Winemaker, Peter Finlayson, is a graduate oenologist from Stellenbosch University. He furthered his studies at Geisenheim in the Rheingau in 1975. A period (between 1976 and 1979) at the fledgling Boschendal winery was followed by the challenge of setting up and running the first winery in the Hemel-en-Aarde valley. His sucess at this cellar became legendary culminating in the 1989 Diners Club Winemaker of the Year Award for his achievements with the Pinot Noir grape. Peter is committed to raising the standards of his award wining wines. Many study trips to Burgundy have ensured that valuable friendships have been kindled with associates such as Paul Bouchard and Bruno Lorenzen.
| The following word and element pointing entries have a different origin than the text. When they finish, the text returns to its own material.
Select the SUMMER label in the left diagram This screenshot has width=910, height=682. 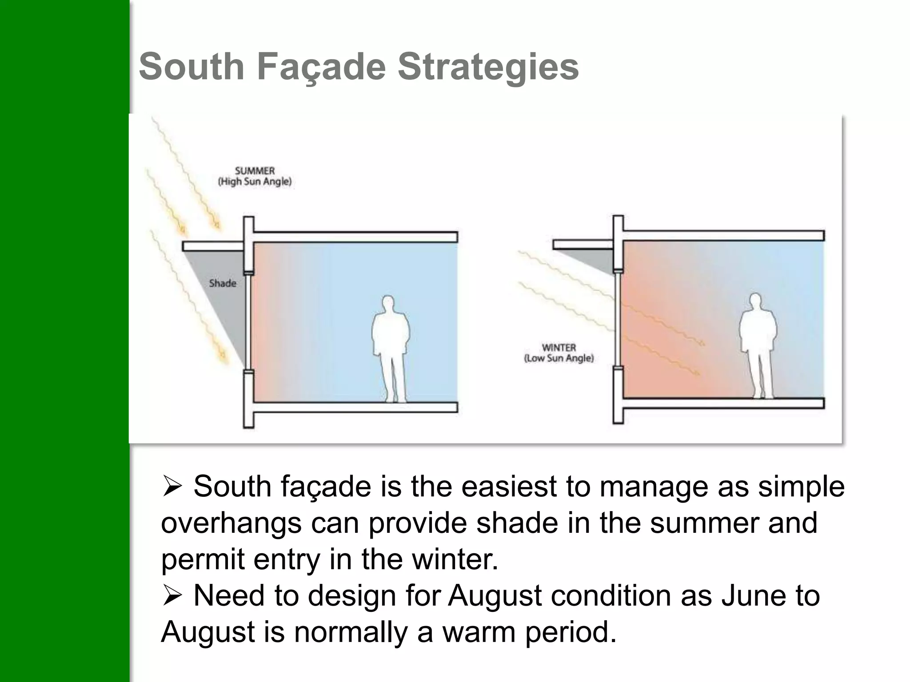click(255, 170)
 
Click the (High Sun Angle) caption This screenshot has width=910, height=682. click(255, 182)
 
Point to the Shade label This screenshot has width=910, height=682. click(223, 283)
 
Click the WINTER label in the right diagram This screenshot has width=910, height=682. click(559, 348)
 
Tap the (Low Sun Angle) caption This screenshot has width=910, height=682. click(559, 358)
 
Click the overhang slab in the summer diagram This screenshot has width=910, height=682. click(213, 246)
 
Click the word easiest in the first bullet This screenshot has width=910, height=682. click(509, 487)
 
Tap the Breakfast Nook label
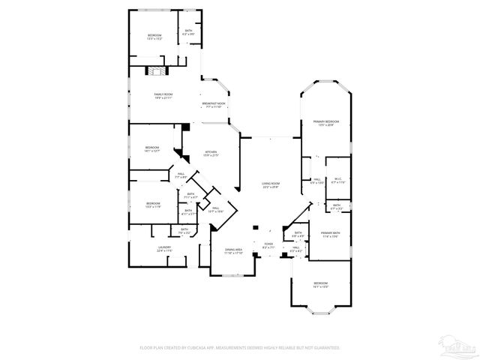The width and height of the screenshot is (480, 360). click(x=214, y=104)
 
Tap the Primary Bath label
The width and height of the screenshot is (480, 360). click(x=331, y=235)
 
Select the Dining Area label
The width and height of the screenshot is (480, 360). click(x=234, y=250)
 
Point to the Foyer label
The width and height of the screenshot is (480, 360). click(x=268, y=244)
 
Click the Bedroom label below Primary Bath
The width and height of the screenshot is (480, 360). click(x=320, y=284)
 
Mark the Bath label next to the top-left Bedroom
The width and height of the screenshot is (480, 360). click(x=189, y=32)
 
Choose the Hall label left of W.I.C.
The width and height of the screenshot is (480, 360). click(x=317, y=180)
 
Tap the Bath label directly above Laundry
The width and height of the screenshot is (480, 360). click(x=184, y=231)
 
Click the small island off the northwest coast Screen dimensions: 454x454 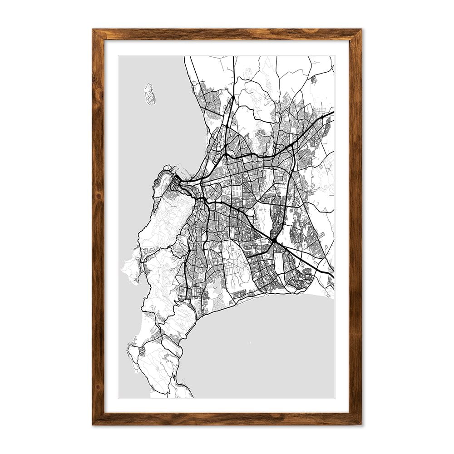coord(149,94)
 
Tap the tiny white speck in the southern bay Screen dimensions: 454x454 coord(249,342)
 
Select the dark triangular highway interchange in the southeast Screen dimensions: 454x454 coord(274,239)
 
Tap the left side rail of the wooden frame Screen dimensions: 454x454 coord(98,227)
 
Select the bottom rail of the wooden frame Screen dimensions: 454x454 coord(227,419)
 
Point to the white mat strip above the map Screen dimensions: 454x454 coord(227,48)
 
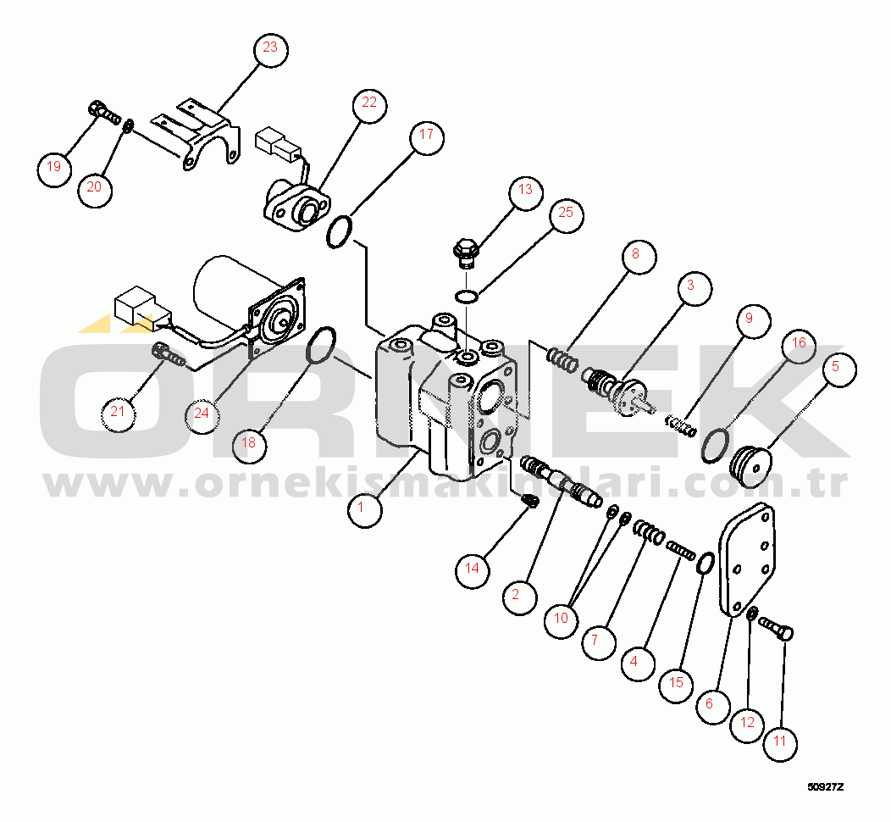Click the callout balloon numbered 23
click(270, 49)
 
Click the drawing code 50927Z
click(826, 787)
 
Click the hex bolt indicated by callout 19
click(104, 114)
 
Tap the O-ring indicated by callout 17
click(340, 232)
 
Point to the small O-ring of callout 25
click(467, 296)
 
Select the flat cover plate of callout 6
click(748, 560)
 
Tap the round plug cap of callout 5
click(750, 467)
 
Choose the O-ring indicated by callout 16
click(715, 446)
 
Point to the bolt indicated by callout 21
click(169, 355)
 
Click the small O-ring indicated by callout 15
click(705, 564)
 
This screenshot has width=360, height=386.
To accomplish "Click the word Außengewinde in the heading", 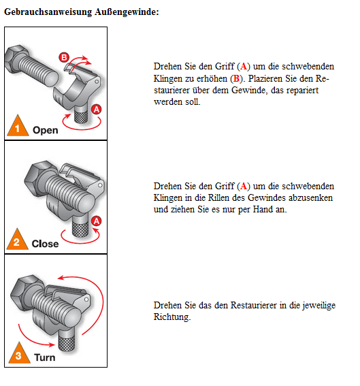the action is pos(127,12).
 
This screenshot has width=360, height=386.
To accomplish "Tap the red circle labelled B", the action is pos(64,57).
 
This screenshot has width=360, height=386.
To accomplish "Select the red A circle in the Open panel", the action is pos(97,110).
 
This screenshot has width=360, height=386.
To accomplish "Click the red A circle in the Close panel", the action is pos(97,221).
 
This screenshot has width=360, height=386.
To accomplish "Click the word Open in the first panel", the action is pos(46,130).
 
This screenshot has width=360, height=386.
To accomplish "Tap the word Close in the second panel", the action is pos(46,244).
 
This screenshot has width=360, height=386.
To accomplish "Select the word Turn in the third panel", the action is pos(45,357).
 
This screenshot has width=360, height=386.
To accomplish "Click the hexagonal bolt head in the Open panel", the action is pos(16,59).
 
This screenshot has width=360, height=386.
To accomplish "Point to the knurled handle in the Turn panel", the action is pos(66,340).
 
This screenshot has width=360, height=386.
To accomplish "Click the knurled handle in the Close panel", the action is pos(80,227).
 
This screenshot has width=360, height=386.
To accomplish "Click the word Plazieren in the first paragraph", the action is pos(265,79).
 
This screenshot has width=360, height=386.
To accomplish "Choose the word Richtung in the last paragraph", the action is pos(172,317).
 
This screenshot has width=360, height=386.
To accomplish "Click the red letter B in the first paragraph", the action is pos(236,78).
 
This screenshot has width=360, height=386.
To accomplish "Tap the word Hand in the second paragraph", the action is pos(263,209).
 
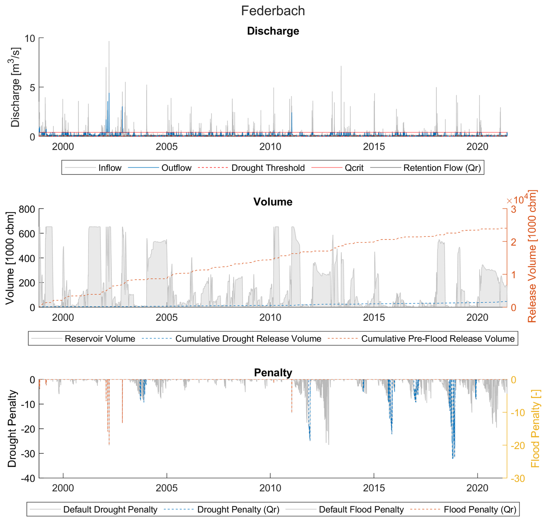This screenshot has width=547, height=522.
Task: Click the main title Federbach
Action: (273, 11)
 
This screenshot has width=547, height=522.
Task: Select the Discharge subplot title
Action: (273, 31)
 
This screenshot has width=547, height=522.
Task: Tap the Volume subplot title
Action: (273, 202)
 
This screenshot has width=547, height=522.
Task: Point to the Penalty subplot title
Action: (273, 372)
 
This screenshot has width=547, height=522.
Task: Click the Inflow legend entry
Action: (110, 168)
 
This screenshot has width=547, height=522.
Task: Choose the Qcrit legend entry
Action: (354, 168)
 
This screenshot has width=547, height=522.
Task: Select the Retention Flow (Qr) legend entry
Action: (442, 168)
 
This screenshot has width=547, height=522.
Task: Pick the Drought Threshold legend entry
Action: (268, 168)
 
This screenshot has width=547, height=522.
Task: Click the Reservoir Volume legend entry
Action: (100, 339)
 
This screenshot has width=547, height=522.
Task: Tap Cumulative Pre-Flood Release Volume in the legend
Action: (438, 339)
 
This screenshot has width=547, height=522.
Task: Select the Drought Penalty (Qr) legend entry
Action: (238, 509)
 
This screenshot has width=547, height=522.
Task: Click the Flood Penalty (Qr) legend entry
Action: (480, 509)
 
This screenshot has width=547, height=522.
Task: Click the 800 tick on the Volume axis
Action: (27, 209)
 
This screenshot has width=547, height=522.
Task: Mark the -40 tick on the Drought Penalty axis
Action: (28, 478)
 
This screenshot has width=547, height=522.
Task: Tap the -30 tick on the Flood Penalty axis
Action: (518, 478)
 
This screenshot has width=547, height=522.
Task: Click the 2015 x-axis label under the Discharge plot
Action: (374, 147)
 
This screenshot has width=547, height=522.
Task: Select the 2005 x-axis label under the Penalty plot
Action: (167, 488)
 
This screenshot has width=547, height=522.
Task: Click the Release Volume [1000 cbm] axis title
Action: (532, 256)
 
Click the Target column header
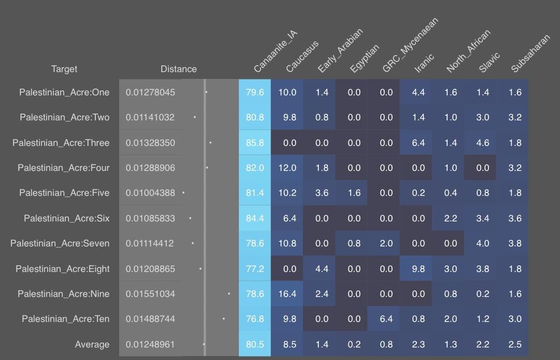point(64,69)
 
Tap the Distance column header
point(179,69)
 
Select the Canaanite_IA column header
point(275,52)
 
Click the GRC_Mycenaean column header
point(410,45)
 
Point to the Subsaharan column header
point(530,53)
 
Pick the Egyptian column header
point(364,58)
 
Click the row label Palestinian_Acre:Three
point(61,143)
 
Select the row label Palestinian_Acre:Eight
point(62,269)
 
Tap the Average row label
point(92,344)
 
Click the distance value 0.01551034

These contacts have spawned a web of knowledge, which can only be measured in the pleasure enjoyed from the product of Peter's winemaking.
The protection of grapes from predatory birds and animals is by way of zero damage. Our property is fenced and fruit is also defended by way of netting and other passive means.
The Bouchard Finlayson winery property enjoys 70% of its land as Wilderness area which is classified and managed under the BWI program. This requires active management and attention is paid to the removal of invasive plants.
Water Conservation policies
We use no chemical cleaning agents - the only agent used is potassium hydroxide, this is for washing purposes only. The Potassium is a recyclable element which is an essential vineyard plant food. Returned to the lands through the irrigation system back into the vineyard.
We analyze and monitor all waste water from the winery. This ensures that the no environmental damage may be affected from the cellar waste.
Recycling of dry goods
Packaging materials from the winery and other refuse from the property is removed for professional recycling.
Actions to neutralise carbon footprint
Our soils are handled according to a minimal tillage system which thereby limits any unnecessary tractor use.
We avoid the use of any hormonal herbicides in our weed control practices. The use of organo - phosphates in the control of insect pests is considered a no no.
No mechanical picking. This ensures that casual employment can be optimized with financial gain in the pockets of the needy.